De Europese Commissie en de lidstaten werken ten aanzien van 80% van de EU-uitgaven samen door middel van zogenaamd gedeeld beheer. De overige 20% van de EU-uitgaven vallen onder zogenaamd direct beheer onder de verantwoordelijkheid van de Europese Commissie. Die heeft daarvoor ook nalevingsinstrumenten tot haar beschikking, zoals sancties aan contractanten, kandidaten of aanbesteders voor verwerving en subsidies, waaronder opschorting of annulering van de toekenningsprocedure, opschorting of ontbinding van een overeenkomst, beëindiging van een overeenkomst met een bepaalde partij, weigering uit te betalen of terugvordering van uitbetaalde bedragen.

Om rechtmatige besteding van de EU-uitgaven in gedeeld beheer te bewerkstelligen, beschikt de Europese Commissie over diverse (sanctie)instrumenten teneinde ervoor te zorgen dat de middelen rechtmatig worden besteed en dat instanties in lidstaten de nodige maatregelen nemen om hun beheers- en controlesysteem op orde te hebben. Handhavingsinstrumenten zijn gericht op de nationale instanties die EU-uitgaven beheren, toekennen en controleren. Wanneer de Europese Commissie een financiële correctie oplegt, ligt er nog steeds bij de instanties van lidstaten de verplichting om de onregelmatige EU-bijdrage bij de eindbegunstigde terug te vorderen.

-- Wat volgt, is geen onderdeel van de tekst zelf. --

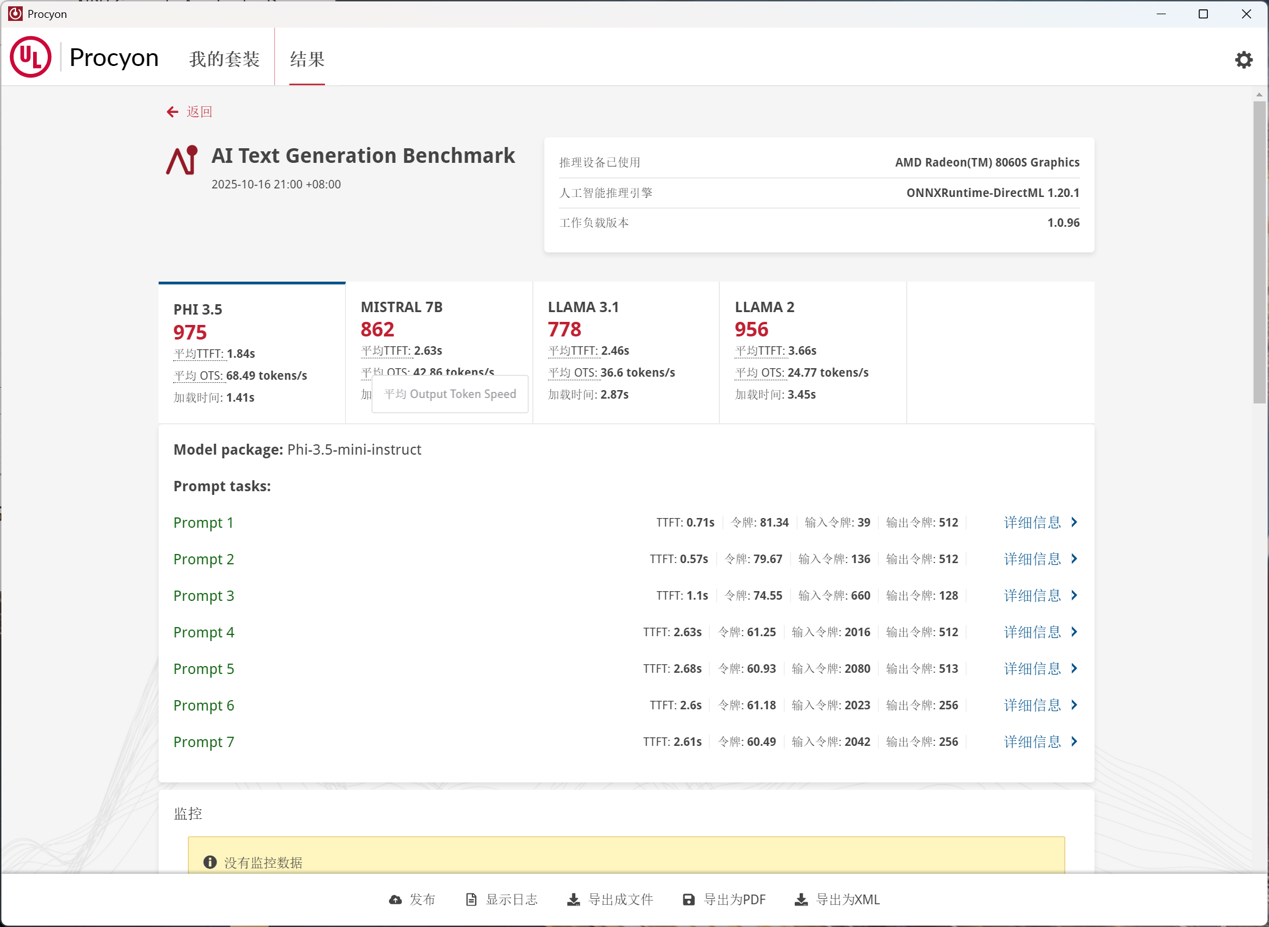This screenshot has height=927, width=1269.
Task: Click the 发布 cloud upload icon
Action: point(396,900)
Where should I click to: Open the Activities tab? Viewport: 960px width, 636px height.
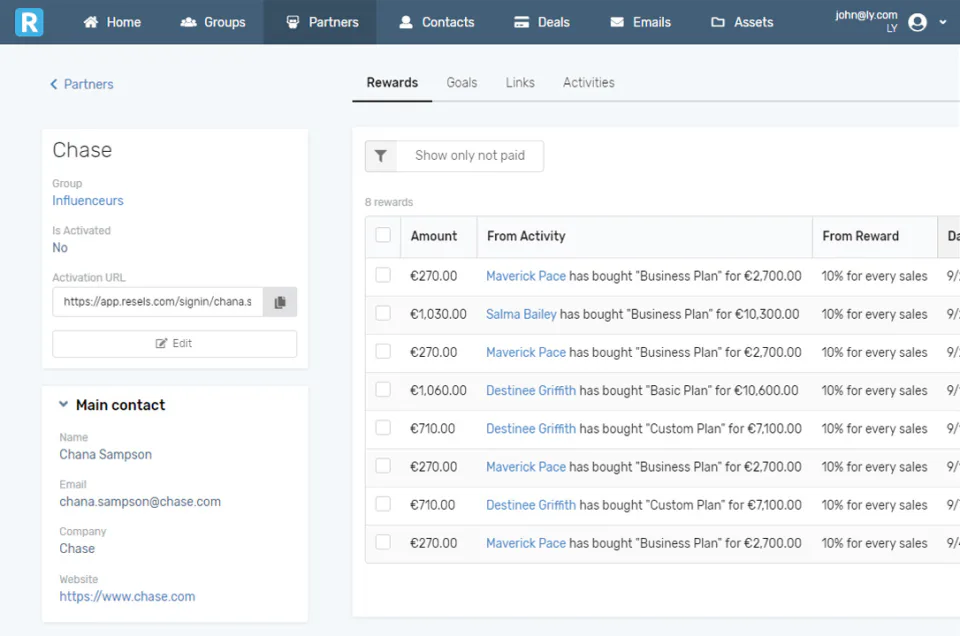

In dit verband refereer ik graag aan de brief die de Minister van Financiën op 18 december 2014 aan uw Kamer heeft gestuurd met betrekking tot «cijfers over vermoedens van fraude, financiële correcties en de oorzaken van fouten bij EU-fondsen in gedeeld beheer5. Ik verwijs graag naar de inhoud van deze brief, voor cijfermatige gegevens over opgelegde financiële correcties, het foutenpercentage per EU-fonds in gedeeld beheer, onregelmatigheden en vermoedens van fraude en het aantal door OLAF geopende onderzoeken. Uit dit overzicht blijkt dat de Europese Commissie en OLAF actief tegen EU-fraude optreden. In hoofdstuk 4 van het jaarverslag van OLAF zijn enkele aansprekende voorbeelden van concrete onderzoeken beschreven, waarop ik u graag attendeer.

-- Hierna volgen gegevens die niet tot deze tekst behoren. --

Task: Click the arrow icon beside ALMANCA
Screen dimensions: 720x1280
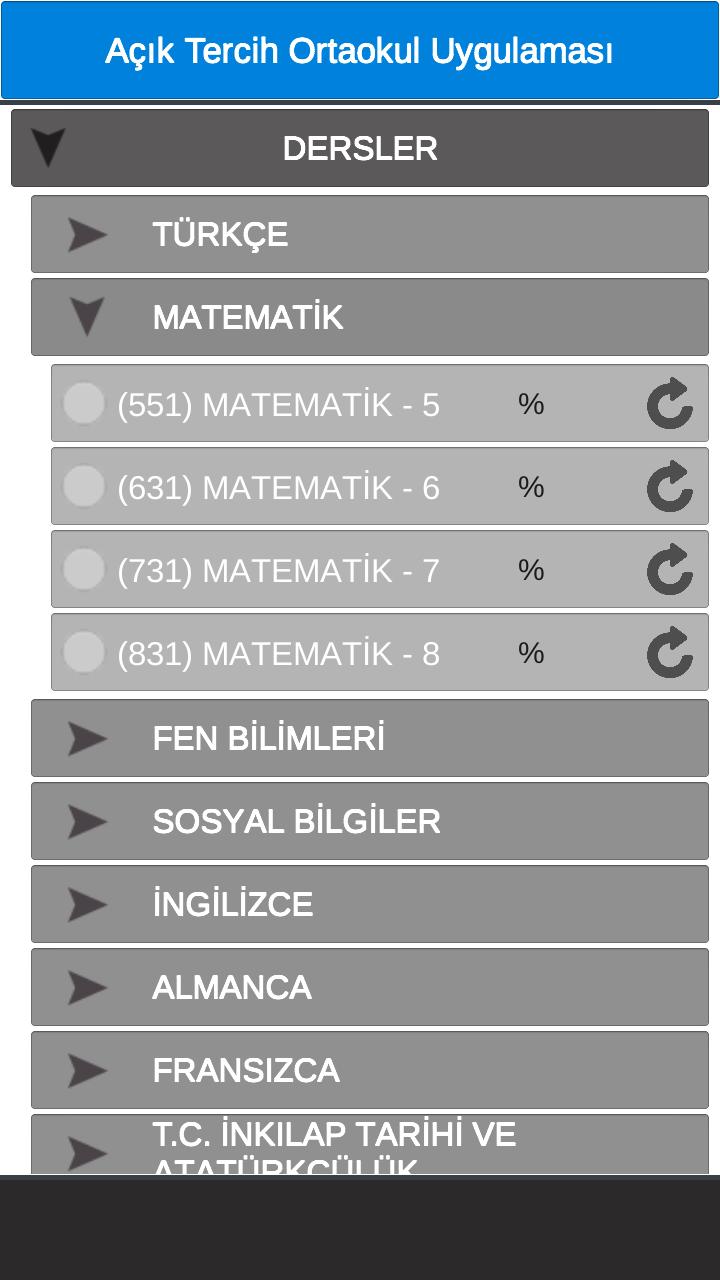Action: pos(87,988)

Strafrechtelijke aanpak van EU-fraude

De verantwoordelijkheid voor de strafrechtelijke bestrijding van EU-fraude in daarvoor in aanmerking komende ernstige gevallen ligt op dit moment volledig bij de lidstaten. Het percentage ingestelde vervolgingen na justitiële aanbevelingen van OLAF ligt volgens de cijfermatige gegevens van OLAF in de periode 2007–2014 over alle lidstaten op gemiddeld 53%6, met daarbinnen grote verschillen tussen de lidstaten. De autoriteiten in de lidstaten melden volgens OLAF overigens niet allemaal even stelselmatig zaken aan OLAF. In 2014 hebben bijvoorbeeld 21 lidstaten minder dan 5 zaken bij OLAF aangebracht7. De effectiviteit van de bestrijding van EU-fraude door de diensten van de Europese Commissie en OLAF is uit de aard der zaak mede afhankelijk van mate waarin de lidstaten op het gebied van gedeeld beheer onregelmatigheden en (mogelijke) fraudegevallen melden in overeenstemming met de sectorale EU-wetgeving op dat terrein.

De cijfermatige gegevens van OLAF over de opvolging van justitiële aanbevelingen door de lidstaten liggen ten grondslag aan het voorstel van de Europese Commissie tot oprichting van een EOM8. De Europese Commissie verwacht dat het aantal zaken waarbij opsporing en vervolging plaatsvindt zal stijgen als gevolg van de oprichting van het EOM, waardoor ook de terugvordering van EU-middelen zal stijgen. De oprichting van het EOM laat het bestaande administratieve instrumentarium van de Europese Commissie voor de aanpak van EU-fraude zoals in deze brief beschreven overigens in stand; de bevoegdheid van het EOM zal zich immers richten op strafbare vormen van fraude als omschreven in de ontwerprichtlijn strafrechtelijke bestrijding van fraude die de financiële belangen van de Unie schaadt. Ook bij oprichting van het EOM zal strafrechtelijke sanctionering sluitstuk van het geheel aan maatregelen ter bestrijding van EU-fraude zijn.

Tot slot nog een opmerking over Eurojust en Europol: deze agentschappen hebben een rol bij het faciliteren en bevorderen van grensoverschrijdende samenwerking, daaronder begrepen de bestrijding van EU-fraude, maar ze hebben geen eigenstandige opsporings- of vervolgingsbevoegdheid en zijn daarvoor in sterke mate afhankelijk van de medewerking van de nationale autoriteiten. Noch Eurojust noch Europol kan nationale autoriteiten dwingen bepaalde onderzoeksmaatregelen te nemen of vervolging in te stellen.

Ik vertrouw erop hiermee uw Kamer beter inzicht te hebben gegeven in de wijze waarop de Europese Commissie en OLAF thans werk maken van de bestrijding van EU-fraude. De concrete effecten van de oprichting van het EOM zijn op dit moment uiteraard nog niet goed te voorspellen en dat hangt ook af van het aantal lidstaten dat aan het EOM zal deelnemen. Er mag wel van worden uitgegaan dat de strafrechtelijke bestrijding van EU-fraude door de komst van het EOM in de daaraan deelnemende lidstaten een impuls zal krijgen. Voor een aantal lidstaten is dat ook wenselijk, omdat er nu weinig prioriteit aan wordt gegeven.

Dat betekent overigens niet dat de bovengenoemde administratieve nalevings- en sanctie-instrumenten daarmee hun waarde zouden verliezen in situaties waar strafrechtelijke handhaving minder effectief of voor de hand liggend is. Niet uitgesloten is dat niet aan het EOM deelnemende lidstaten vroeg of laat wel met het EOM strafrechtelijk zullen moeten gaan samenwerken om fraude met EU-gelden in hun land effectief te kunnen bestrijden.

De Minister van Veiligheid en Justitie, G.A. van der Steur


X Noot
1

Kamerstuk 32 317, nr. 313.

X Noot
4

COM(2011) 376 def.

X Noot
5

Kamerstuk 21 501-03, nr. 84.

X Noot
6

Activiteitenverslag OLAF 2014, figuur 28.

X Noot
7

Ibid, figuur 9.

X Noot
8

Zie Impact Assessment bij voorstel EOM, Doc. SWD(2013) 274 final, p. 15 e.v.